Darksiders has had a pretty shaky development history over the years. Every single entry has seen a wildly different path in how they came together, down to the latest game that took nearly a decade to get off the ground, and didn’t really turn out that good. Out of the three games that are currently out, with a fourth in the works, my favorite has got to be Darksiders II, which introduced the loot grind to the franchise, keeping the best parts of the original, like the exploration and combat, which turned out to be pretty darn good back in 2012.
Before getting bunched up and turned into THQ Nordic, Nordic put out the *sigh* “Deathinitive” version of Darksiders II in 2015 for PC and consoles, and with their current brand hot on the idea of putting out all of the franchises they bought over the years to the Switch, it’s not surprising to see it make it to Nintendo’s handheld four years later. Unlike Darksiders Warmastered Edition, however, Darksiders II: Deathinitive Edition is somewhat of an inferior version of what was released on other consoles due to some technical oversights that are pretty baffling.
Darksiders II picks up after the events of the first game, with another of the four horsemen picking up the mantle of protagonist, with Death riding in to try and help save his brother War from the wrath of the Charred Council, who is more than keen on pinning the blame for the calamity of humanity on him. There’s a slight chance that he could be spared if Death can somehow revive the humans by exploring the frigid wastes that hide the all powerful tree of life, so ironically enough the Grim Reaper is out to help folks come back to life in this game.
The big new feature that was added to this entry was the inclusion of loot that evolves as you progress through the game, coming in in a variety of rarity colors, something that was really big at the time and still kinda is in gaming, all things considered. Gameplay-wise, this game plays a lot like the first one, and in terms of combat, you’re pretty much doing the same camera lock-on strafing that you did before, with the benefit of controlling a much nimbler character with a whole different set of moves that rely on Death’s scythe and whatever weapon he might be equipped with as a secondary.
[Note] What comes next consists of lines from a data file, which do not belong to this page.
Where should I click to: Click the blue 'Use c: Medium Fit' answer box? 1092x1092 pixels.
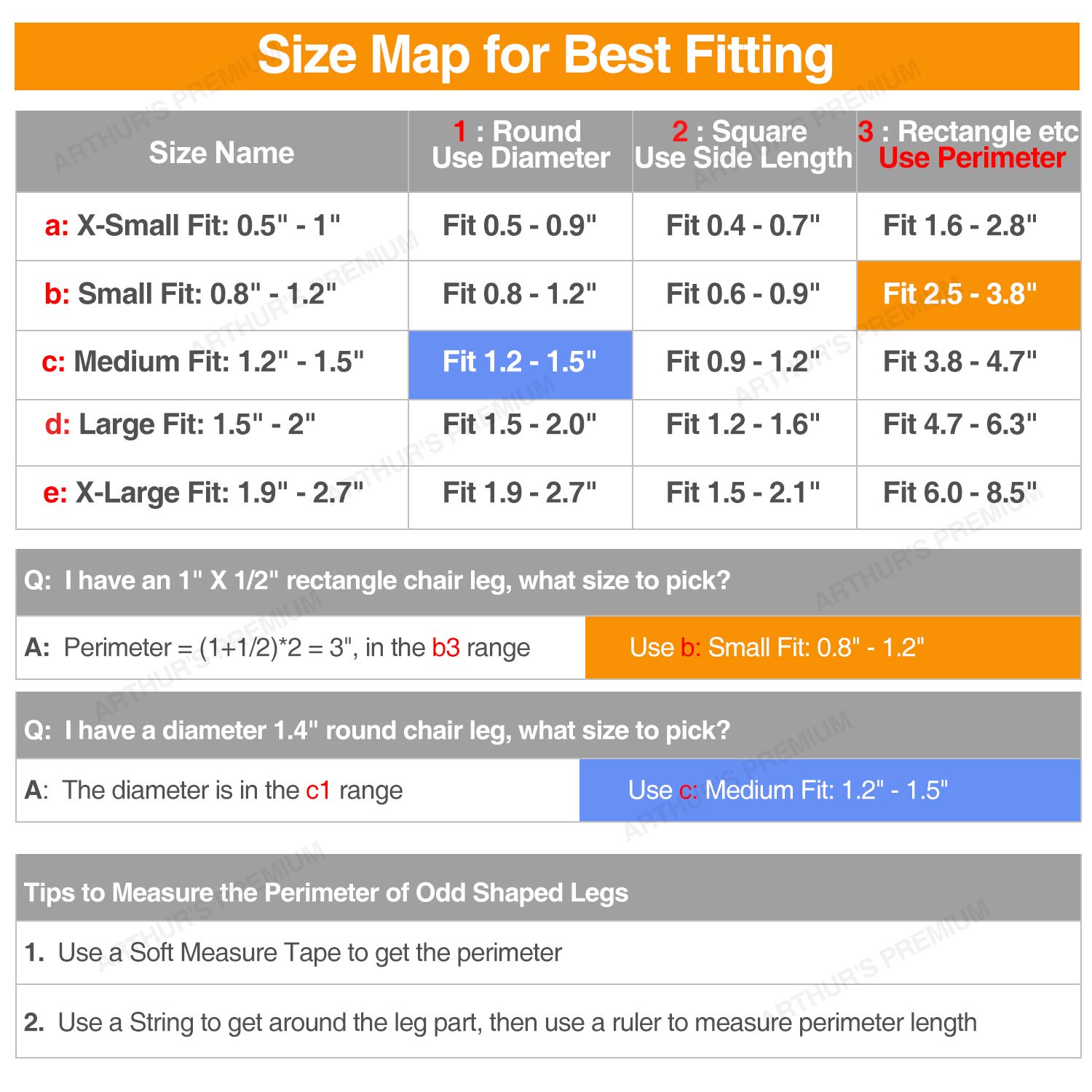tap(830, 790)
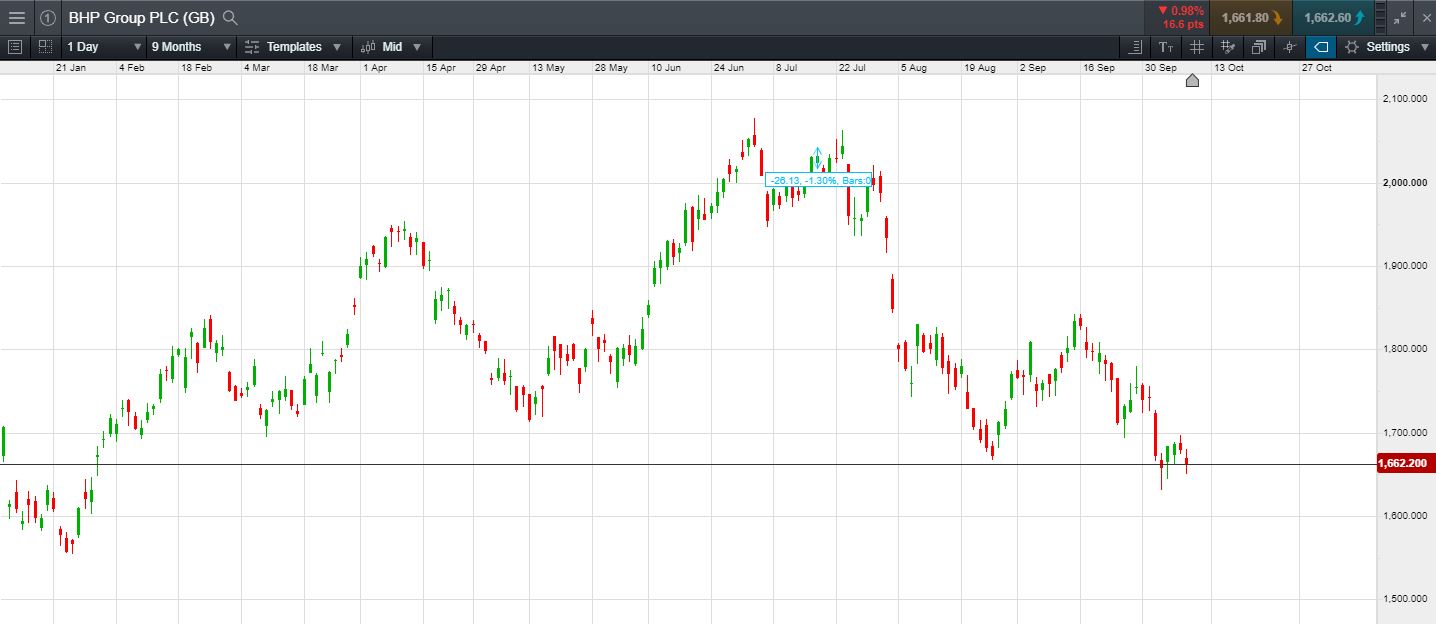Open the list panel icon below the hamburger menu
Viewport: 1436px width, 624px height.
point(15,46)

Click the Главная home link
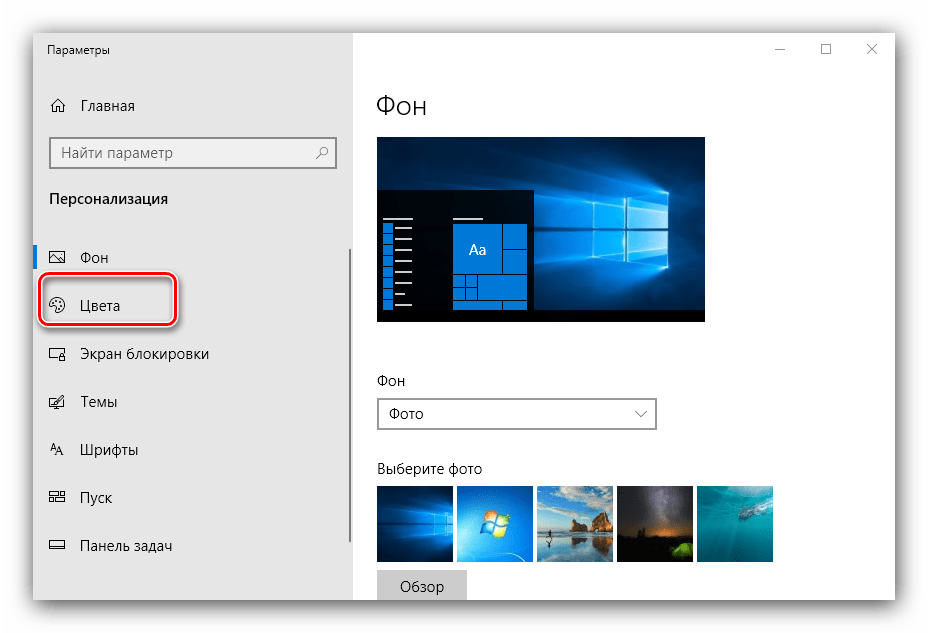tap(107, 106)
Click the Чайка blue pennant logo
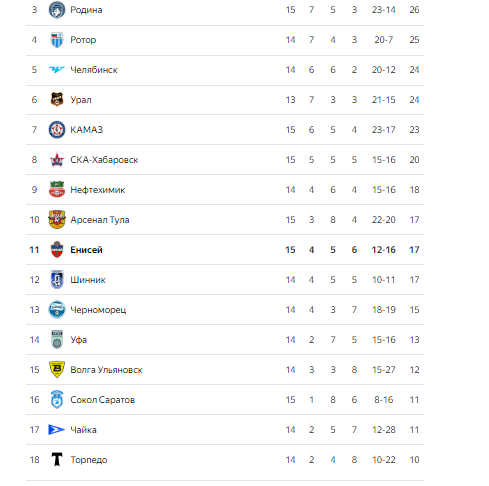Image resolution: width=489 pixels, height=486 pixels. click(57, 429)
As expected, there’s a pretty big skill tree to unlock abilities in, and since it splits into a couple of different paths, it can potentially take you quite a while to unlock everything, which is pretty cool, since his powers vary wildly between these branches.
Thanks to these differences, Darksiders II turned out to be my favorite out of the three games for sure, even though the story doesn’t pack as much of a punch as the original’s. That and the fact that I had to endure a cliffhanger for years thanks to its inconclusive ending, which let’s face it, didn’t really pay off even with Darksiders III coming out last year. Still, as a whole package, the gameplay far outweighs my woes with how Vigil handled the story beats, and even today it plays really well, making it a good game to blast through in case you find yourself out of action adventures to pick from.
Unfortunately, all’s not rosey when it comes to this Switch port. The original release of Darksiders II wasn’t really up to snuff when it was out back in 2012, thanks to its extremely buggy performance that prevented me to 100%ing then. The Deathinitive Edition smoothed things over three years later, providing a more polished version of the game. Upon testing this Switch port, I also booted up and played through a bit of the Steam PC version of the game that was given out as a made good for owners of the first run for comparison. The difference between these is quite stark, with the Switch version coming in as the far inferior one in terms of visual and gameplay performance.
As was mentioned before, the remastered version of the first Darksiders gave you way more options to tweak in comparison to Darksiders II Deathinitive Edition. You are able to pick from two different modes during gameplay, performance and visuals, which elevated one and tuned down the other, keeping a decent frame rate regardless of what setting you happened to pick. Deathinitive Edition unfortunately lacks that option, to the detriment of both departments. The Switch version runs especially choppy, and looks quite blurry. Zoomed in moments during gameplay where Death is talking to someone can be quite crisp looking and fine, but every other point while playing gets quite harsh on the eyes, independently of which mode you are playing your Switch in.
That’s a real shame because I can’t see a better way to play Darksiders II than on the go. It’s a really good title to pick up and play in short sessions, and the saving feature is fantastic for that. Granted, even Darksiders Warmastered Edition sported some compromises on the Switch, but it didn’t go this far tuning down visuals and performance in the same way as its sequel’s remaster does it. Here’s hoping that THQ Nordic is working on a patch for the game, but as it stands, this port is by far the inferior option to play Darksiders II: Deathinitive Edition, and the portability of the Switch doesn’t make up for these issues whatsoever.